Suara itu datang dari kegelapan di belakangnya, begitu dekat dan tiba-tiba hingga seorang biasa pasti akan terlonjak kaget. Namun, implan Dirgantara telah mendeteksi langkah kaki yang mendekat tanpa suara beberapa saat sebelumnya. Jantungnya sempat berdebar sedikit lebih cepat, sebuah anomali yang dicatat oleh Monitor Biologisnya, sebelum ia berhasil mengendalikan reaksinya. Ia menoleh dengan gerak perlahan yang terkendali, seolah baru menyadari kehadiran suara itu. Ratna Laras berdiri di sana, sosoknya tampak kuat di bawah cahaya api yang menari-nari.
"Ia memberikan kehangatan bagi mereka yang tulus, namun akan membakar hangus mereka yang berniat buruk," lanjut Ratna, matanya tak lepas dari wajah Dirgantara. Ia kemudian duduk di seberang api unggun, menjaga jarak yang aman namun konfrontatif. Kujang pusakanya tampak menyerap cahaya api, bilahnya yang unik memancarkan kilau redup.
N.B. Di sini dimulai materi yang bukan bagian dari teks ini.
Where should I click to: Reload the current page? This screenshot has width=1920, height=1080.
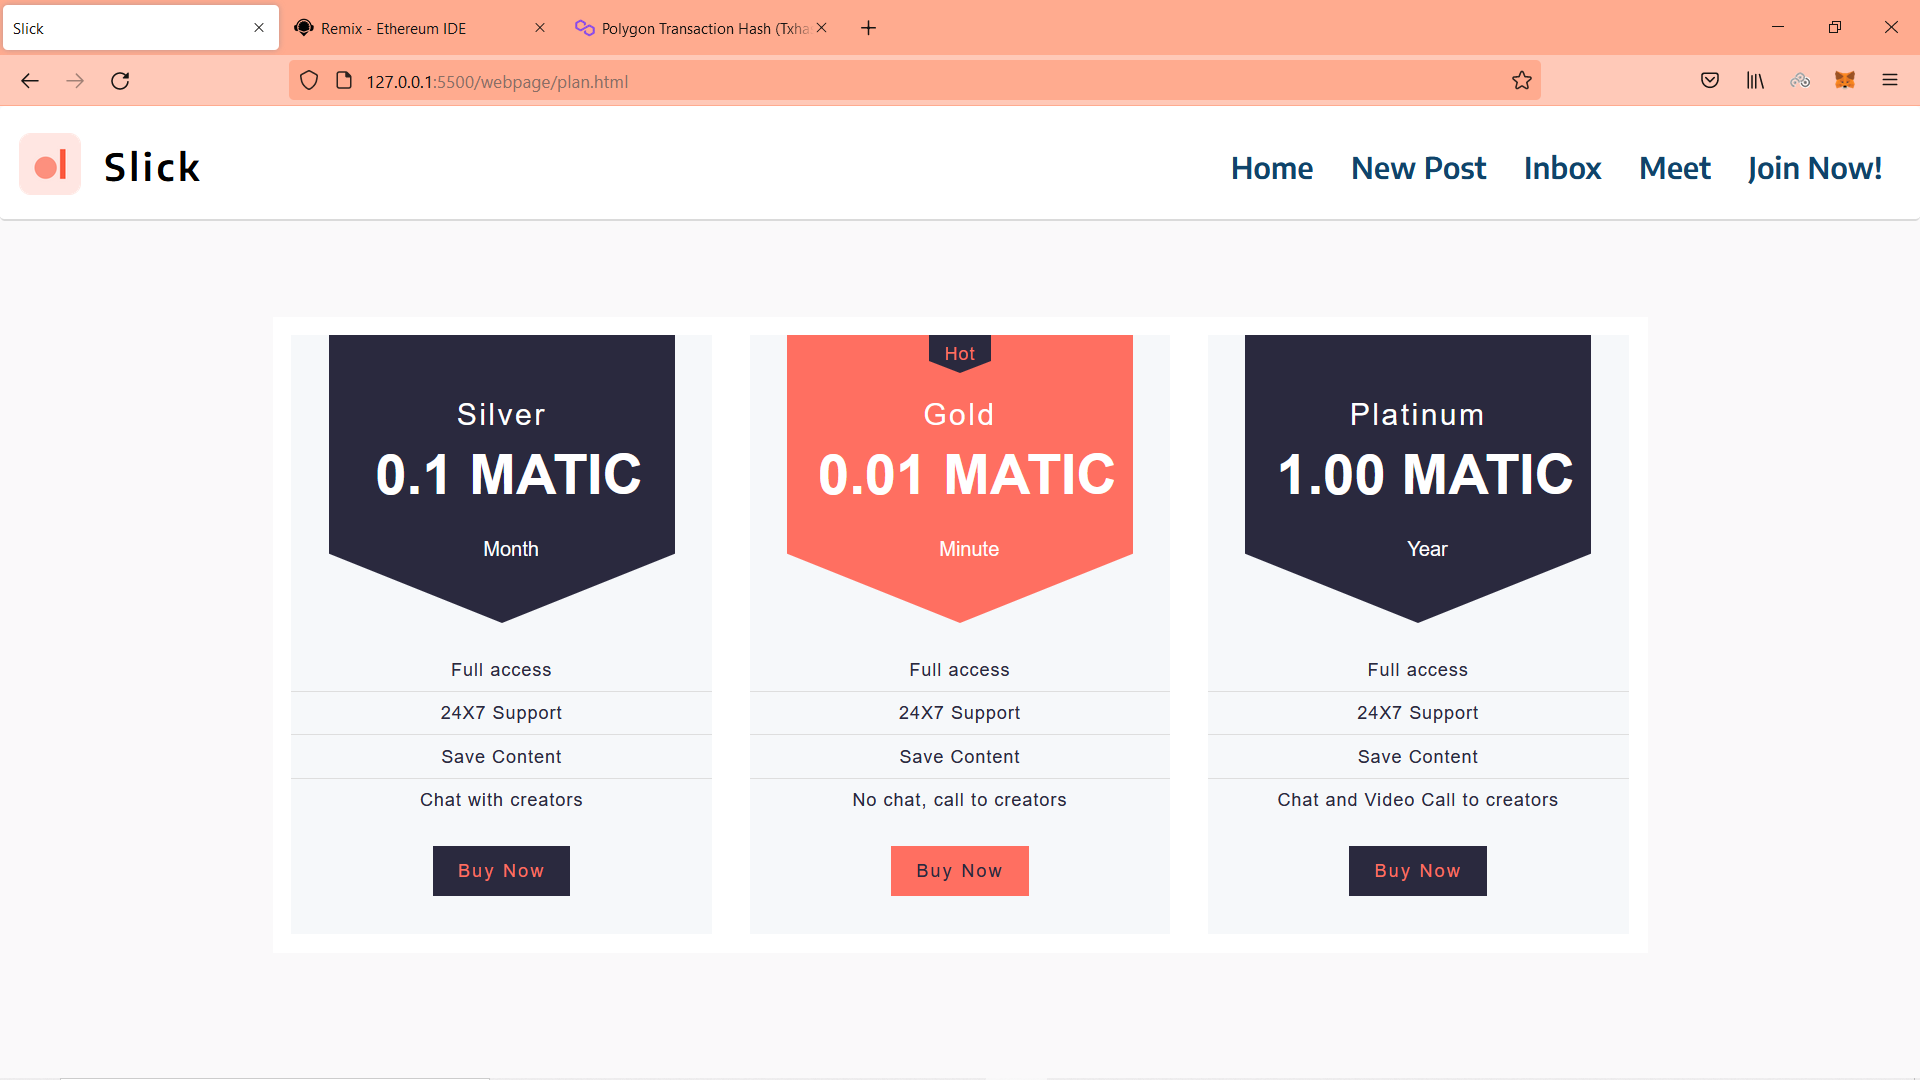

"Sebuah pengamatan yang tajam, Nisanak," balas Dirgantara dengan tenang, suaranya ia buat terdengar sedikit lelah, selayaknya seorang pengembara di penghujung hari. "Api dan kata-kata memiliki sifat yang sama. Keduanya bisa menerangi, bisa pula menghancurkan."
Ratna tersenyum tipis, meski senyum itu tidak mencapai matanya. "Kau banyak berbicara tentang kata-kata. Syairmu tadi siang indah, aku akui itu. Tapi bukan gubahan seorang pengembara biasa. Itu adalah karya seorang terpelajar, bahkan mungkin seorang bangsawan."
Ini dia. Interogasi sesungguhnya dimulai. Dirgantara merasakan kewaspadaannya menajam. "Ilmu bisa ditemukan di mana saja," jawabnya dengan kiasan puitis. "Guruku adalah angin yang membawa cerita dari gunung ke lembah. Kitabku adalah aliran sungai yang mengukir kebijaksanaan di atas batu."
"Jawaban seorang juru kidung sejati," kata Ratna, nadanya sedikit menyindir. "Tapi angin tidak mengajarkan tata krama istana, dan sungai tidak mengajarkan cara berbicara kepada seorang Patih. Kefasihanmu terlalu terasah. Dan bukan hanya itu." Ia mencondongkan tubuhnya sedikit, matanya menyipit. "Caramu berdiri. Saat para prajuritku mengepungmu, kau berdiri tegak, kedua kakimu seimbang, siap bergerak ke segala arah. Itu bukan kuda-kuda seorang penyair yang pasrah, melainkan kuda-kuda seorang petarung yang sedang mengukur lawannya."